[Saved data entries]:
[Start of Attachment]
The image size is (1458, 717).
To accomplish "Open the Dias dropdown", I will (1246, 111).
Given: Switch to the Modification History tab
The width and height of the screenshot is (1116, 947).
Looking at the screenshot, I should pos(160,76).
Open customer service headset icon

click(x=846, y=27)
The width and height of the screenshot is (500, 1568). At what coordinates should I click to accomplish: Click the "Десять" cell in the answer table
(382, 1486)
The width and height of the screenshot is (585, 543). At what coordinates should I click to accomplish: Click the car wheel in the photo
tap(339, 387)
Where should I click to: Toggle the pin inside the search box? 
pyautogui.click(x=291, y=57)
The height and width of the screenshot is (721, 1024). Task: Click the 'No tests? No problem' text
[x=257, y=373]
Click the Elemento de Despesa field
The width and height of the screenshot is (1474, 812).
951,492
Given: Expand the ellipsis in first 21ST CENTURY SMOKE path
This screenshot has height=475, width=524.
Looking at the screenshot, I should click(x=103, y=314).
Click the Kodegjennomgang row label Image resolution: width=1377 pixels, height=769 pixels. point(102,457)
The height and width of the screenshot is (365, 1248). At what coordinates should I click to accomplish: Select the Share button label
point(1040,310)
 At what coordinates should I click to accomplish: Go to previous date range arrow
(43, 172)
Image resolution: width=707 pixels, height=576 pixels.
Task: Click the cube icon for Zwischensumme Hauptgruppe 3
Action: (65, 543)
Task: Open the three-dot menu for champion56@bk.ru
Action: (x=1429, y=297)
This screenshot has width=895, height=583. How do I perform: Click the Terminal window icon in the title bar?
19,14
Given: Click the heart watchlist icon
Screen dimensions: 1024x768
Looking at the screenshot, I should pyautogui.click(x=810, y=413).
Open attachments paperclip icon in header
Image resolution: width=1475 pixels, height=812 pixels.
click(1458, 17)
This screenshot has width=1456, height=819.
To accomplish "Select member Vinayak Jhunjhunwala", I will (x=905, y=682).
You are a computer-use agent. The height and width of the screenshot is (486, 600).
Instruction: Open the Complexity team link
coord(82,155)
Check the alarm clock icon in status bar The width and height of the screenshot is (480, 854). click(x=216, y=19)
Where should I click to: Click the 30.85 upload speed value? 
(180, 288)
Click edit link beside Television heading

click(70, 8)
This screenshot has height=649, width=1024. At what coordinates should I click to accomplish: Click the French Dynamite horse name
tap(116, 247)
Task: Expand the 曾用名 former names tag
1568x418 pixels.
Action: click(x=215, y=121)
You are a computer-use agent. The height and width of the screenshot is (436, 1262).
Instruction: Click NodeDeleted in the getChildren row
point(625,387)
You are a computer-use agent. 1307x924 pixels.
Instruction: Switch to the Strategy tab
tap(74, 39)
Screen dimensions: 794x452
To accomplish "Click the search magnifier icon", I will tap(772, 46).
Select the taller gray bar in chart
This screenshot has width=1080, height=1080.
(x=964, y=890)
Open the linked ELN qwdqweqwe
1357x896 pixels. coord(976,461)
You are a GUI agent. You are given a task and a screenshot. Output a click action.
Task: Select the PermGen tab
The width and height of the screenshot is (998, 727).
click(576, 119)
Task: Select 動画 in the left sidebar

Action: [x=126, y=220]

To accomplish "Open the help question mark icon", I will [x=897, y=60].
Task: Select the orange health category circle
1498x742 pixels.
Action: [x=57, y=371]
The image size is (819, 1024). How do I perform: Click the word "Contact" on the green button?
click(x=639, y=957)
[End of Attachment]
[Try it]:
Output the data in full, precisely as it appears above.

[Answer box]:
The image size is (1458, 717).
To accomplish "Open the Dias dropdown", I will (1246, 111).
Given: Switch to the Modification History tab
The width and height of the screenshot is (1116, 947).
Looking at the screenshot, I should pos(160,76).
Open customer service headset icon

click(x=846, y=27)
The width and height of the screenshot is (500, 1568). At what coordinates should I click to accomplish: Click the "Десять" cell in the answer table
(382, 1486)
The width and height of the screenshot is (585, 543). At what coordinates should I click to accomplish: Click the car wheel in the photo
tap(339, 387)
Where should I click to: Toggle the pin inside the search box? 
pyautogui.click(x=291, y=57)
The height and width of the screenshot is (721, 1024). Task: Click the 'No tests? No problem' text
[x=257, y=373]
Click the Elemento de Despesa field
The width and height of the screenshot is (1474, 812).
951,492
Given: Expand the ellipsis in first 21ST CENTURY SMOKE path
This screenshot has height=475, width=524.
Looking at the screenshot, I should click(x=103, y=314).
Click the Kodegjennomgang row label Image resolution: width=1377 pixels, height=769 pixels. point(102,457)
The height and width of the screenshot is (365, 1248). At what coordinates should I click to accomplish: Select the Share button label
point(1040,310)
 At what coordinates should I click to accomplish: Go to previous date range arrow
(43, 172)
Image resolution: width=707 pixels, height=576 pixels.
Task: Click the cube icon for Zwischensumme Hauptgruppe 3
Action: (65, 543)
Task: Open the three-dot menu for champion56@bk.ru
Action: (x=1429, y=297)
This screenshot has width=895, height=583. How do I perform: Click the Terminal window icon in the title bar?
19,14
Given: Click the heart watchlist icon
Screen dimensions: 1024x768
Looking at the screenshot, I should pyautogui.click(x=810, y=413).
Open attachments paperclip icon in header
Image resolution: width=1475 pixels, height=812 pixels.
click(1458, 17)
This screenshot has width=1456, height=819.
To accomplish "Select member Vinayak Jhunjhunwala", I will (x=905, y=682).
You are a computer-use agent. The height and width of the screenshot is (486, 600).
Instruction: Open the Complexity team link
coord(82,155)
Check the alarm clock icon in status bar The width and height of the screenshot is (480, 854). click(x=216, y=19)
Where should I click to: Click the 30.85 upload speed value? 
(180, 288)
Click edit link beside Television heading

click(70, 8)
This screenshot has height=649, width=1024. At what coordinates should I click to accomplish: Click the French Dynamite horse name
tap(116, 247)
Task: Expand the 曾用名 former names tag
1568x418 pixels.
Action: click(x=215, y=121)
You are a computer-use agent. The height and width of the screenshot is (436, 1262).
Instruction: Click NodeDeleted in the getChildren row
point(625,387)
You are a computer-use agent. 1307x924 pixels.
Instruction: Switch to the Strategy tab
tap(74, 39)
Screen dimensions: 794x452
To accomplish "Click the search magnifier icon", I will tap(772, 46).
Select the taller gray bar in chart
This screenshot has width=1080, height=1080.
(x=964, y=890)
Open the linked ELN qwdqweqwe
1357x896 pixels. coord(976,461)
You are a GUI agent. You are given a task and a screenshot. Output a click action.
Task: Select the PermGen tab
The width and height of the screenshot is (998, 727).
click(576, 119)
Task: Select 動画 in the left sidebar

Action: [x=126, y=220]

To accomplish "Open the help question mark icon", I will [x=897, y=60].
Task: Select the orange health category circle
1498x742 pixels.
Action: [x=57, y=371]
The image size is (819, 1024). How do I perform: Click the word "Contact" on the green button?
click(x=639, y=957)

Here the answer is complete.